**Document section**
The question most often asked during episodes of the NBC competition series, “America’s Got Talent,” is whether or not a performance is a $1 million act. That’s referring to the grand prize the winner will receive.
It’s a question that will get posed again as the new season begins at 8 p.m. June 1. Howie Mandel, who has been a judge on the series for 12 years, reveals that the question is not only what the judges have to decide but also is something the contestant should ponder.
“When we pose that question, it’s kind of a rhetorical question in the sense of, ‘Do you really think about what you have…?’ I think it’s a kind of a backhanded way to say, ‘Have you really given this the thought it would take to enter on to the biggest stage in the biggest talent contest in the world?’,” Mandell says.
That thinking has resulted in a wide range of acts competing over the years on “America’s Got Talent” – singers, dancers, acrobatics, comedians, daredevils, ventriloquists and magicians. Those would naturally come across as the kind of act a person would think could be a big winner.
Last year revealed that defining a $1 million act is not so simple. Mandel’s golden buzzer selection, Brandon Leake, used his skill as a spoken word artist to take the grand prize. He won despite having been rejected from even trying out for the show in 2017 because the thinking was that spoken word was not something to which the home audience would respond.
Even Mandel admits that if he had been asked before Leake walked on stage if he had a chance of even making it to the live shows, he would have thought there was no chance.

**Extracted information**
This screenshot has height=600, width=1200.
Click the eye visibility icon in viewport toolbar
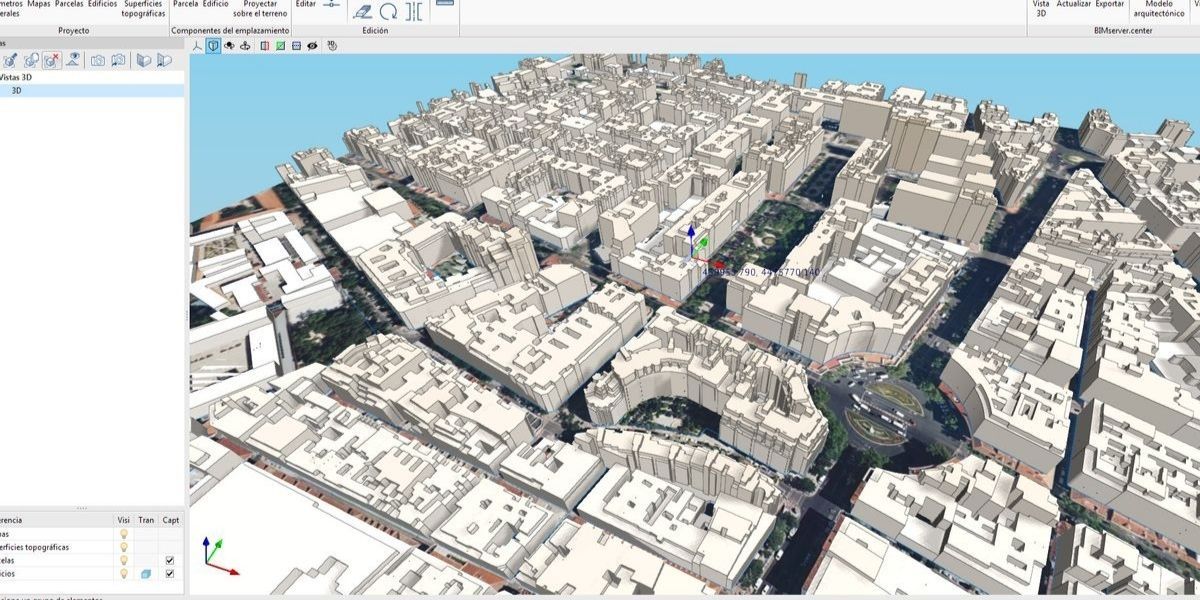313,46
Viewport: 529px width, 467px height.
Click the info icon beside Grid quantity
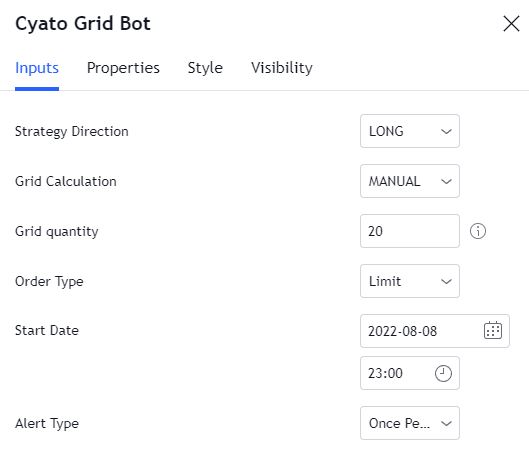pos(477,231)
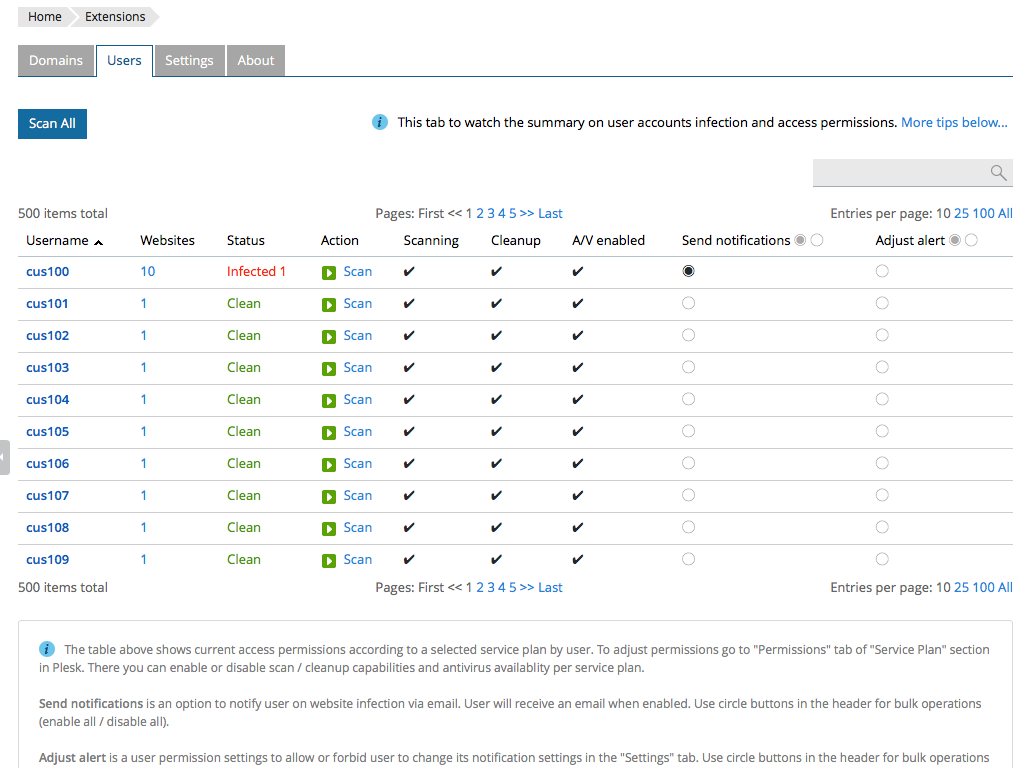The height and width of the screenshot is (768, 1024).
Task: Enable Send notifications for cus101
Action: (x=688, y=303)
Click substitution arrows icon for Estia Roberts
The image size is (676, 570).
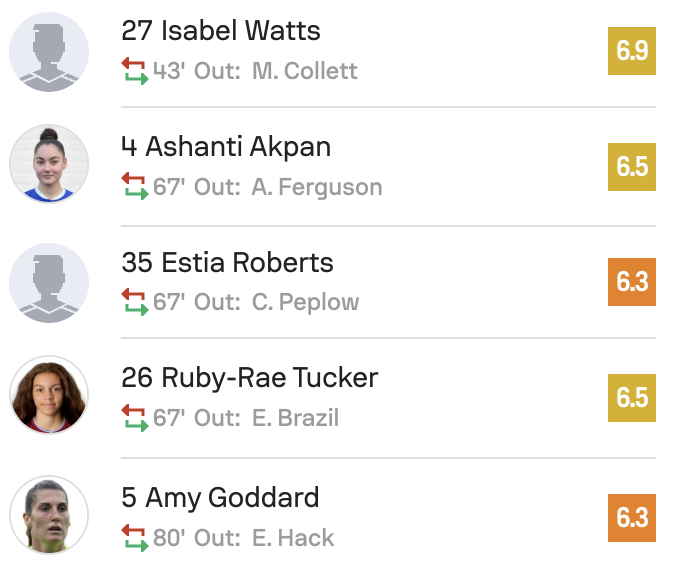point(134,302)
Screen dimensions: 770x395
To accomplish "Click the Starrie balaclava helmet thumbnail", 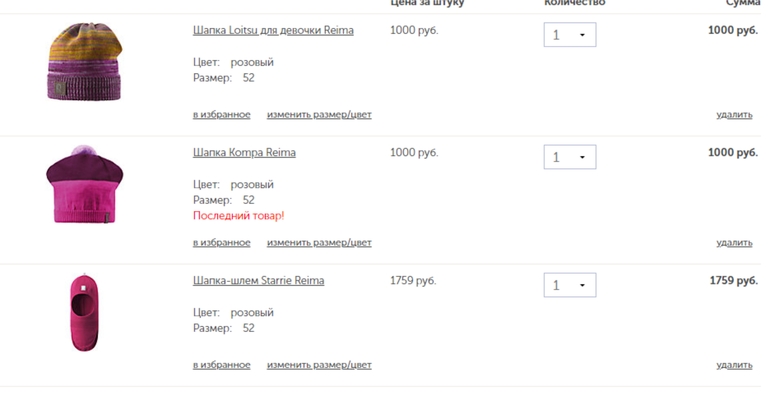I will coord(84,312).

**About this exercise**
Summarize the text about the $1 million question on "America's Got Talent" in two sentences. The records have no connection to the text.

**Task output**
The question asked most often on "America's Got Talent" is whether a performance is a $1 million act, and Howie Mandel, a judge on the series for 12 years, says contestants should ask themselves that question too. Last year showed how hard such an act is to define: Mandel's golden buzzer pick, spoken word artist Brandon Leake, won the grand prize, although he had been rejected from trying out in 2017 and Mandel admits he would once have given him no chance.